TRİPOLİS ANTİK KENTİ
Denizli merkezine 40 km. uzaklıktaki Buldan İlçesi, Yenicekent Kasabası ile Menderes Nehri arasındaki yamaç üzerinde kurulmuştur. Tripolis batıya ve kuzeye açılan vadilerle Ege’ye güneydoğusundaki Çürüksu Ovası ve vadileri ile İç Anadolu ve Akdeniz’e ulaşımı bulunan antik kentlerden birisidir. Kentin güneyinde Çürüksu Vadisi’nde kurulmuş olan çağdaşı Laodikeia’ya 30 km. Hierapolis’e ise 20 km. uzaklıktadır. Tripolis’in ilk kuruluşu hakkında kesin bilgilere sahip olunamamıştır. Ancak, kaynaklarda Tripolis’in ilk adının Apollonia olduğu daha sonra Geç Helenistik Dönem de Tripolis olarak adlandırıldığı ve ilk kuruluşunun Lidya Devleti zamanında olduğuna ilişkin belgelere rastlanılmaktadır. Tripolis Lidya Şehirleri arasında yer almasına karşın Frigya ve Karya bölgelerine ulaşımı sağlayan önemli sınır, ticaret ve tarım merkezlerinden biri görünümündedir. Menderes Nehri ile Çürüksu Çayı’nın bereketlendirdiği, Çürüksu Ovası’nın büyük bir bölümüne hakim kentlerden biri olup, kuruluş biçimiyle ve şehircilik anlayışı ile yörenin en zengin kentleri arasında yer almaktadır. Tripolis’in ilk kuruluşunun Lidyalılar zamanında olmasına karşın, yüzeydeki kalıntılar uslup olarak Roma ve Bizans Dönemi mimari özelliklerini ve yapı örneklerini göstermektedir. Tripolis Antik Kenti İ.Ö. II.yy sonları ile İ.S. I.yy. ortalarında ve IV. Yy. ortalarında birçok deprem ve savaşlara sahne olduğundan çok tahrip olmuştur. Kent en görkemli dönemini Roma devrinde yaşamıştır. Kentin Ana Cadde’sinde 1993 yılında Müze Müdürlüğü’nce kazı yapılmış olup, burada kazı çalışmalarına 2007 yılında tekrar başlamıştır.
TRİPOLİS’İN BAŞLICA YAPILARI:
Tripolis Tiyatrosu.
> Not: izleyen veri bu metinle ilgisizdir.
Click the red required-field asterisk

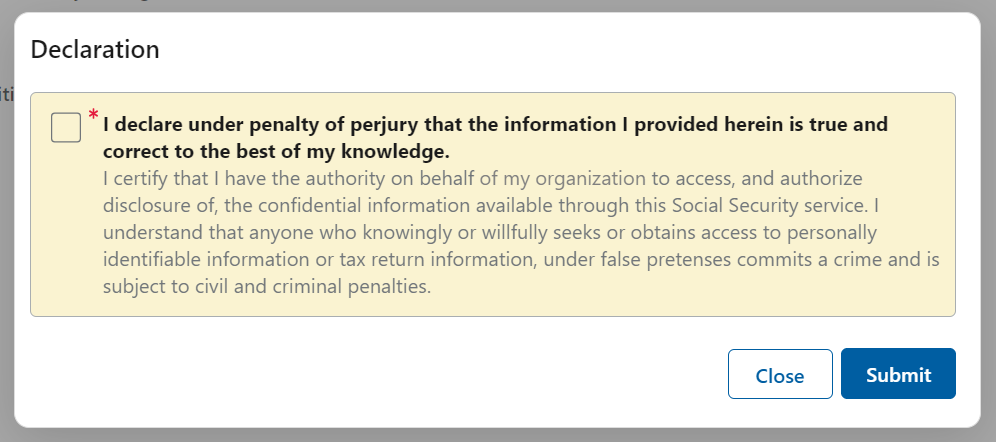coord(94,117)
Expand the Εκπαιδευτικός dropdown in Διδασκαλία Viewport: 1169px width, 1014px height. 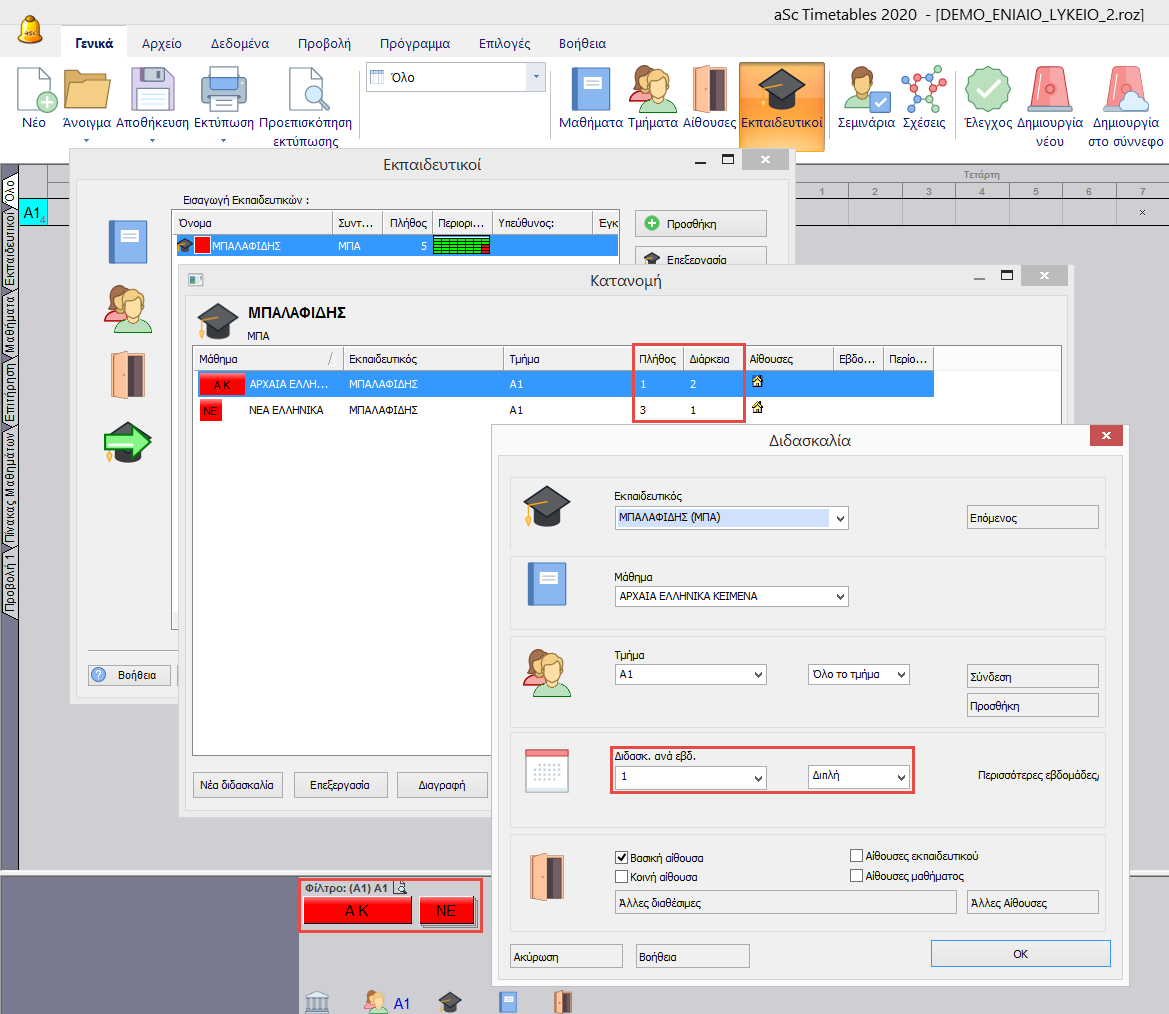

Antik kentin mevcut yerleşiminin merkezi bir bölgesine inşa edilmiştir. Grek tiyatrosu tipinde araziye uygun inşa edilmiş, Roma mimari tarzında yapılmıştır. Tiyatro üç bölümden oluşmaktadır.
-Cavea : Yarım daire şeklinde olup, üç diazoma ile bölünmüştür. Oturma kademeleri tamamen orkestra bölümüne doğru tahrip olmuştur. Tonoz çıkışları caveanın üst kısımlarında ve yanlarda yer almaktadır. Oturma kademeleri büyük mermer taşlardan yapılmıştır. Yaklaşık 8.000 kişi alabilecek kapasitededir.
-Orkestra: Cavea’nın oturma kademeleri ve malzemeleri ile tamamen toprak altındadır.
-Scene ( Sahne ve Sahne Binası ): Sahne binasının üst yapısı iç ve dış kısımlara doğru yıkılmış harap durumdadır. Sahne binasına ait sağ ve sol istinat duvarlarının az bir kısmı yüzeyde görülmektedir.
TRİPOLİS HAMAMI:
Tripolis Tiyatrosu’nun 200 m. batısında bir düzlük üzerinde bulunmaktadır. Geç dönemde kenti çeviren sur duvarının dışında kalmıştır. Yapıya ait yüzeydeki kalıntılardan beş bölümü tespit etmek mümkündür. Her bölüm kendi arasında tonozlarla ve büyük nişlerle geçildiğine dair kemer izleri bulunmaktadır. Alt yapısı ve duvarlarının kesme traverten blok taşlardan, kemer ve tonozlarında ise aynı malzemeyle tamamlandığı anlaşılmaktadır. Hamam, tipik Roma Hamamı geleneğinin bir örneğidir.